I suppose my workshops fall into the latter category. In other workshops attendees might learn how to experience physical pain as an ordeal and rite of passage, but my work is more about learning to manage, resolve or avoid pain of the relationship-related emotional kind. I'll be presenting three workshops:
This year's Beltane theme is Feast for the Senses, and one thing I'm really looking forward to is the first ever Sensual Feast described as, "Continuing this Beltane’s “Feast for the Senses,” we come to the celebration of Taste. You are invited to experience a sensuous garden of decadent delights as a divine banquet of sweet, savory, and spicy selections are laid before you, offering up seductive scents and heavenly flavors. Lights sparkle like stars and music murmurs erotic promises; all around you are smoky eyes and sly smiles. In this lush paradise, the only rule is that you must feed others and allow yourself to be fed. Whose fingers will your lips caress tonight? What aphrodisiacs will fan the flames of your desire? In the garden of sensual delights, the Divine Beloved nourishes us with Love and intoxicates us with Beauty."

 
Dinner will lead directly into the Fires of Venus ritual, described as "Tonight we begin a Sacred Love Spell.  A spell that will touch our lives, open our hearts, and change the way we move through the world."  And, of course, somewhere along the way we'll dance the maypole (phallic design complete with Prince Albert piercing) and add a fourth or so layer of interwoven ribbon that takes on layer and layer of energy and meaning with every passing Beltane celebration. 

 
I'll be staying with all my friends from Sandbox Explorations, and as usual, we have a community kitchen planned.  My job is to set up the coffee station and make sure we all have hot, immediately available, good quality coffee each morning. 

 
Now, if only the Gods and Goddesses will smile upon us and gift our senses with warmth and sunshine!

Thursday, March 3, 2011

MOMENTUM CON - Featuring New Media Roundtable – Tips and Tools for Social Change

Hi all - Here's info on the second of my panels at Momentum.

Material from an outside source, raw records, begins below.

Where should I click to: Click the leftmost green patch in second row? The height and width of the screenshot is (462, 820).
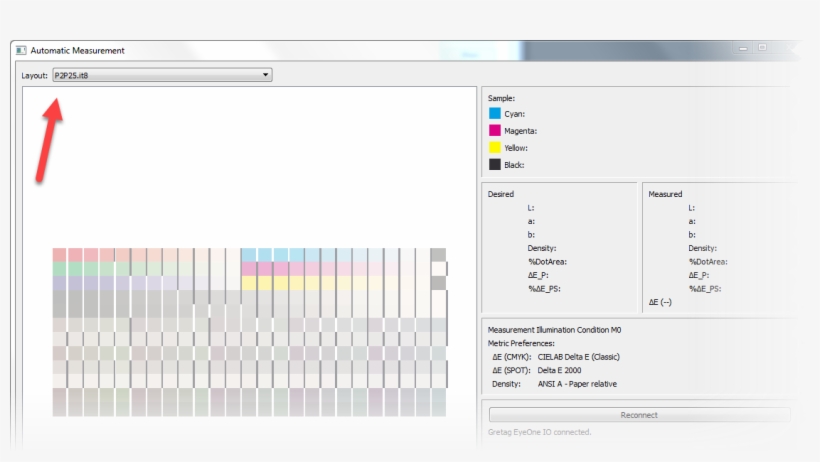click(59, 269)
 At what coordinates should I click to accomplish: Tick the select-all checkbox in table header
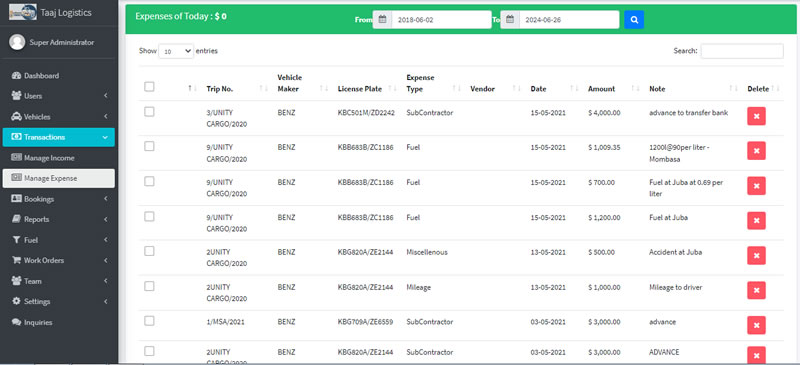(x=149, y=87)
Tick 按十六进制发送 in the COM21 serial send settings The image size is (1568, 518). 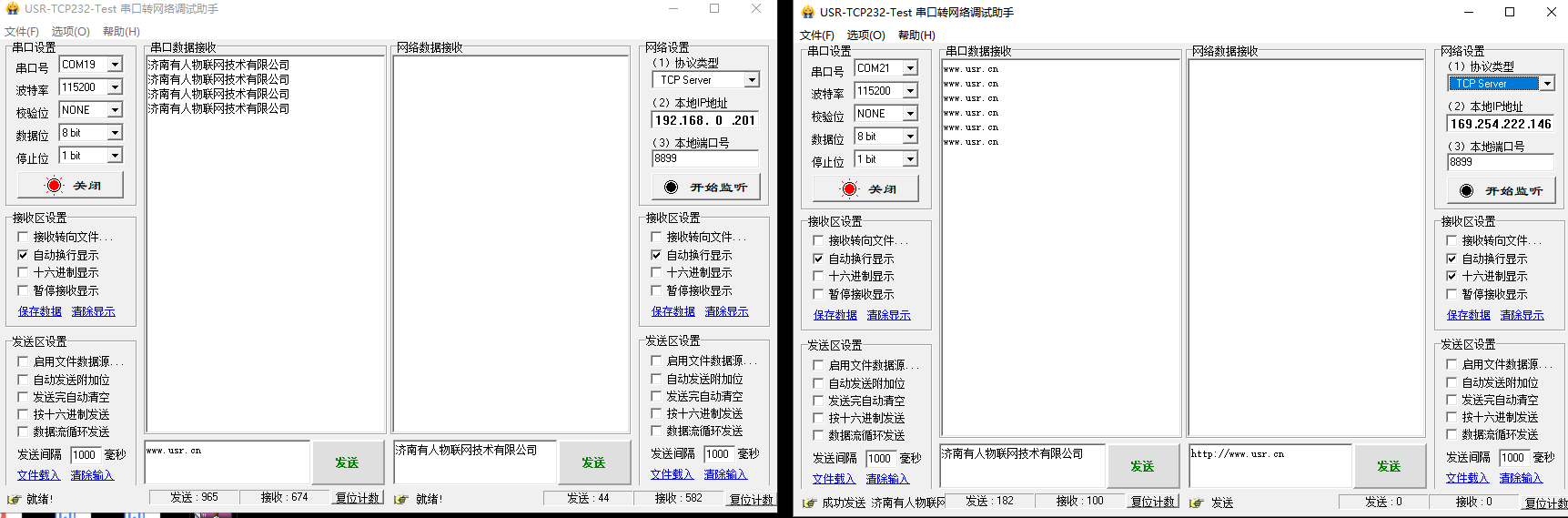point(818,418)
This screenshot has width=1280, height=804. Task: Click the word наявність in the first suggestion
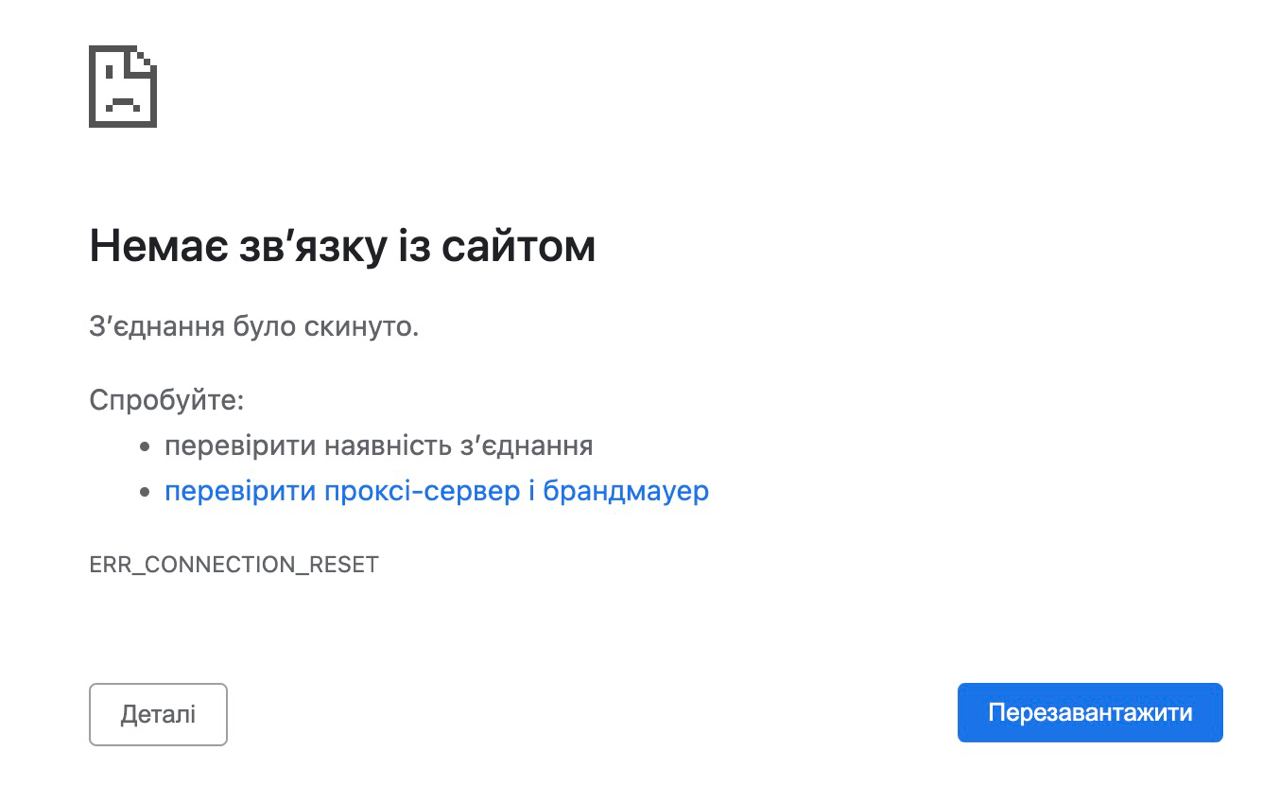(x=388, y=445)
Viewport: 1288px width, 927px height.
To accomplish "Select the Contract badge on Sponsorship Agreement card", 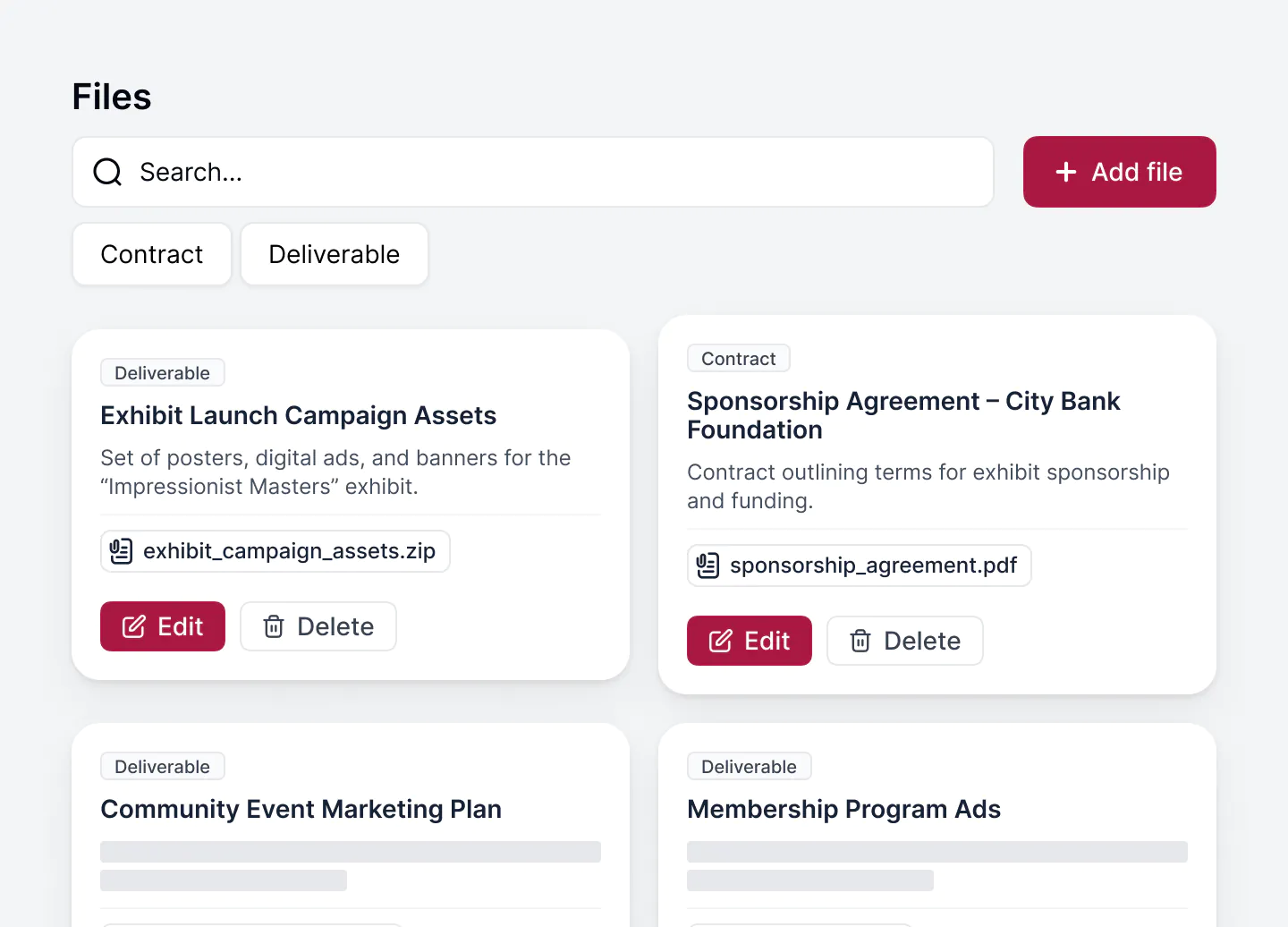I will point(738,358).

In case you haven't heard, it's amazingly affordable to attend this event, well under $100 ($55 as I write this.)

New Media Roundtable – Tips and Tools for Social Change (will be presented on Saturday, April 2nd, from 9:00 a.m. until 1:10 p.m.)

New media provides a wide variety of optons for individuals and groups to create an online presence. Publishers can choose to blog, podcast, vidcast, or collaborate through wiki-based platforms. In addition, there are numerous resources for promoting your content. How do you choose which tools to get your message across and to build awareness about your cause?

This discussion is for those who have considered publishing new media content, or who want to use tools like Facebook or Twitter to build an audience and community, Hear from our panel of experienced educators and activists on how they used (or built upon) existing tools in order to engage their respective audiences.

New Media Roundtable is a panel discussion moderated by Cunning Minx aided and abetted by panelists Avory, Jenny Block, Jessica Karels and Anita Wagner.